▸ COMPLETE THE FOLLOWING
a) From the passage on nutritional assessment in critically ill cancer patients, quote the section from "The PINI was" up to and including "of the tool.".
b) Translate this sentence from the passage on nutritional assessment in critically ill cancer patients into Spanish: "Although the focus of that review was nutritional support in critically ill cancer patients, the authors briefly discussed the importance of nutritional assessment in this group of patients."
c) Continue the passage on nutritional assessment in critically ill cancer patients from its last sentence.
── PAGE EXCERPT ──
The PINI was designed to assess both nutritional status and prognosis in critically ill patients because it can be used to track most pathological conditions.(17,29) Nelson and Walsh concluded that there were no current methods that could accurately determine malnutrition in cancer and that the PINI could be helpful. Nevertheless, that pioneer study provided only preliminary information,(17) and more studies applying PINI in critically ill cancer patients are needed to be able to compare data and outcomes in the future and possibly establish a recommendation for the use of the tool.

A systematic review including critically ill cancer patients was presented by Wong et al. in 2001. Although the focus of that review was nutritional support in critically ill cancer patients, the authors briefly discussed the importance of nutritional assessment in this group of patients. From the authors’ viewpoint, all proposed methods have a number of limitations for use in risk assessment and determining nutritional status. Therefore, no standardized recommendation can be provided yet.(4)
───
── RECORD SET ──
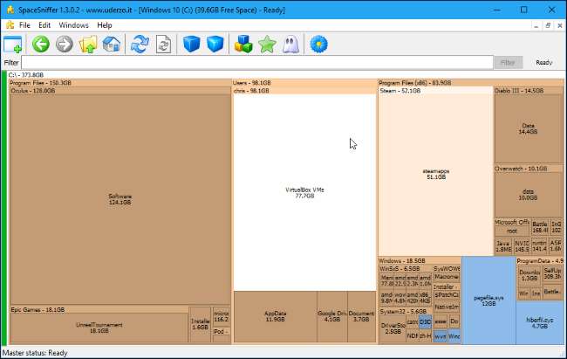Viewport: 567px width, 359px height.
Task: Open the Help menu
Action: pos(105,25)
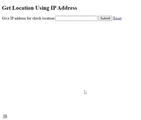Image resolution: width=141 pixels, height=120 pixels.
Task: Open the Reset link
Action: [x=117, y=18]
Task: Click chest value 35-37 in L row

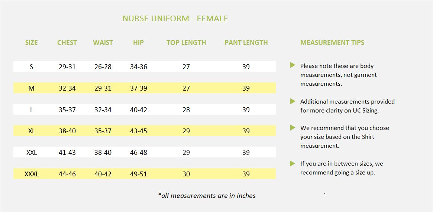Action: (x=67, y=110)
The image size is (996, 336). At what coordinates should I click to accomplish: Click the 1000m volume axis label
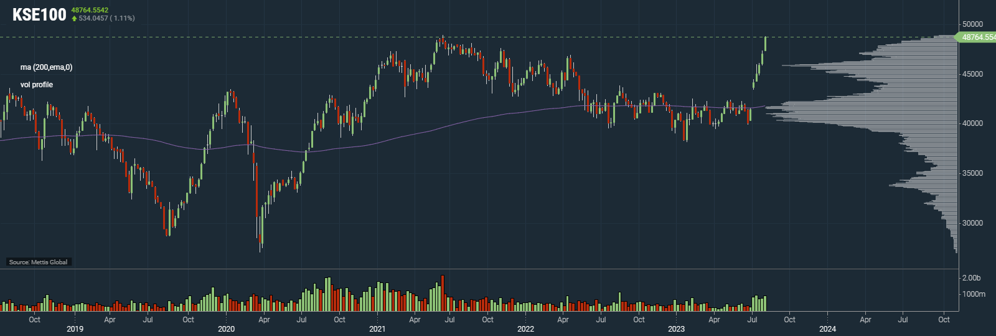[974, 294]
───
▸ ANSWERS FOR EACH ITEM
a)
The PINI was designed to assess both nutritional status and prognosis in critically ill patients because it can be used to track most pathological conditions.(17,29) Nelson and Walsh concluded that there were no current methods that could accurately determine malnutrition in cancer and that the PINI could be helpful. Nevertheless, that pioneer study provided only preliminary information,(17) and more studies applying PINI in critically ill cancer patients are needed to be able to compare data and outcomes in the future and possibly establish a recommendation for the use of the tool.

b) Aunque el enfoque de esa revisión era el soporte nutricional en pacientes con cáncer en estado crítico, los autores analizaron brevemente la importancia de la evaluación nutricional en este grupo de pacientes.

c)
Recently, a systematic review to study construct or criterion validity and the predictive validity of nutrition screening tools for the general hospital population was presented. One of the limitations was the heterogeneity of the population. Therefore, the next step for future research would be to apply different tools in the same patient population, allowing for comparisons between tools and pooling of results. The authors reported that all 32 assessed tools showed inconsistent results with regard to construct validity. In conclusion, the group advised not developing any other assessment tools and never relying solely on a single tool to screen or assess patients’ nutritional status. In the absence of a recognized gold standard for the assessment of malnutrition, the research group considered assessment of anthropometric measures and the subjective global assessment to be ‘valid’ reference methods. Screening tools and laboratory values were thus considered less valid comparisons.(10)

We agree that nutritional risk assessment in critically ill cancer patients should be performed by combining distinct methods, considering all limitations and aiming to establish as reliable and complete a nutritional diagnosis as possible. However, in clinical practice, it is necessary to know the tools currently applied for the treatment of critically ill cancer patients and to discuss the pros and cons of these assessments to develop a new tool to assess the nutritional risk and nutritional status of this group.

This systematic review has some limitations. Only 6 studies assessed nutritional risk in cancer patients who had complications. Importantly, of the total of 6 articles included in this systematic review, 3 were pioneers in most methods of nutritional assessment in this group of patients,(14,16,17) clearly demonstrating that there are no sufficient comparative studies. In addition, cancer patients were not divided into categories according to the anticancer treatment they were receiving to provide better assessment of nutritional risk. However, the instruments used in clinical practice do not consider the risks and complications of treatments in oncology, such as side effects of chemotherapy and radiotherapy and the implications of the postoperative inflammatory response.(8)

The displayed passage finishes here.